When a routing request first exceeds the timeout threshold, the NIC for the routing client starts
a timer. If the timer reaches the timeout limit before the routing client receives any on-time
routing responses from the system software, then the NIC tells the routing client to stop sending
routing requests to the system software. An on-time response is a response within the timeout
threshold. You can specify the timeout limit in seconds. For example, for AT&T ICP connections,
set the timeout limit to 10 seconds.
Abandoned Call Wait Time
When a call is delivered to a peripheral, the caller might be placed in a queue waiting for an
agent to become available. Normally, if the caller hangs up before being connected with an
agent, the call is considered abandoned. A high number of abandoned calls might mean that
you are losing business because callers are being made to wait too long.

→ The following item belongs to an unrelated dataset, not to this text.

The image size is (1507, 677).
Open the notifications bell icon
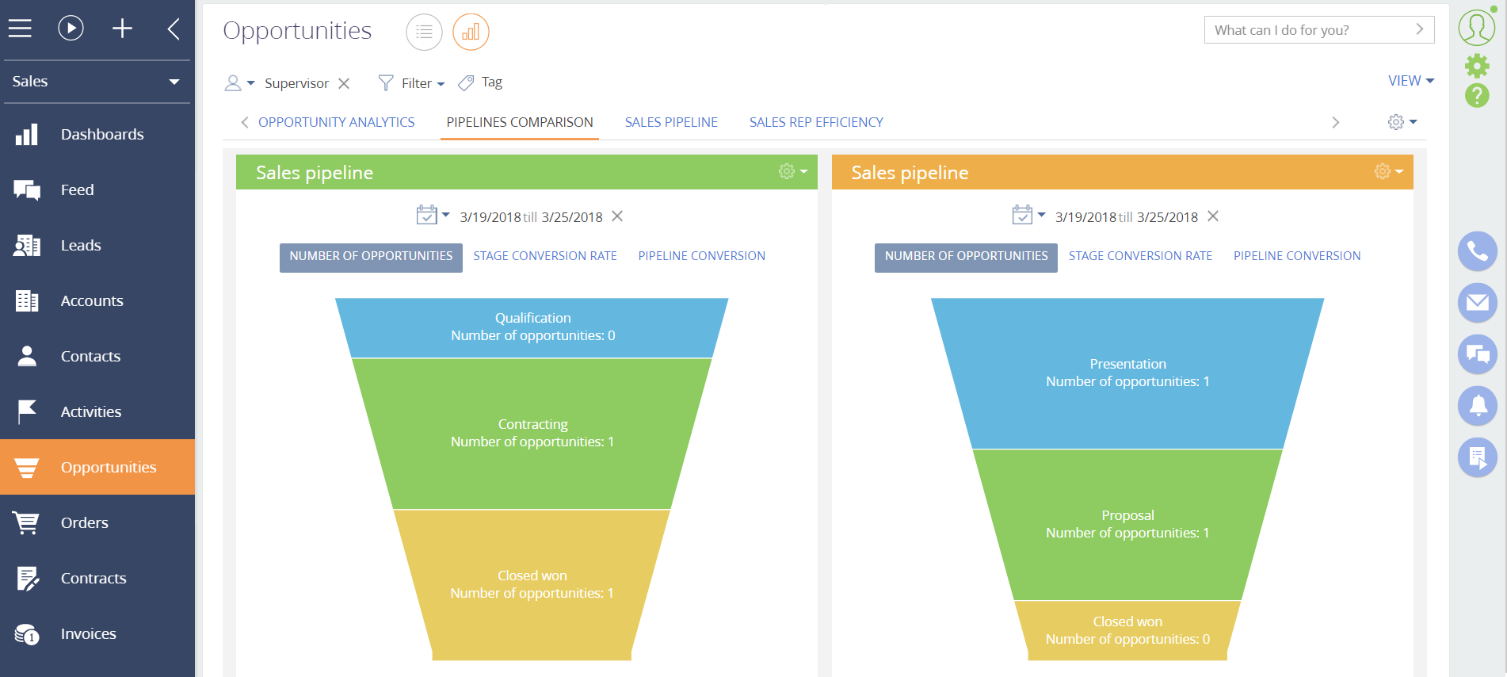pyautogui.click(x=1477, y=405)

However, if a caller hangs up almost immediately after being placed in a queue, you might not
want to count that as an abandoned call. In these cases, caller impatience or excessive queue
times are not the problem; the caller probably hung up for another reason. Tracking these as
abandoned calls can be misleading.
Therefore, you can specify a minimum amount of time that a caller must wait before the call
can be considered abandoned. This value is called the abandoned call wait time. You can set
this value for each peripheral. A typical value might be 10 seconds. This would mean that if the
caller hangs up in the first 10 seconds, the call is not considered abandoned, nor is it counted
as a call offered. If the caller waits at least 10 seconds and then hangs up, the call is counted as
both offered and abandoned. (In the real-time data, a call is counted as offered as soon as it
arrives at the peripheral. Therefore, a short call might appear as a call offered in the real-time
data, but is not counted as offered in the historical data.)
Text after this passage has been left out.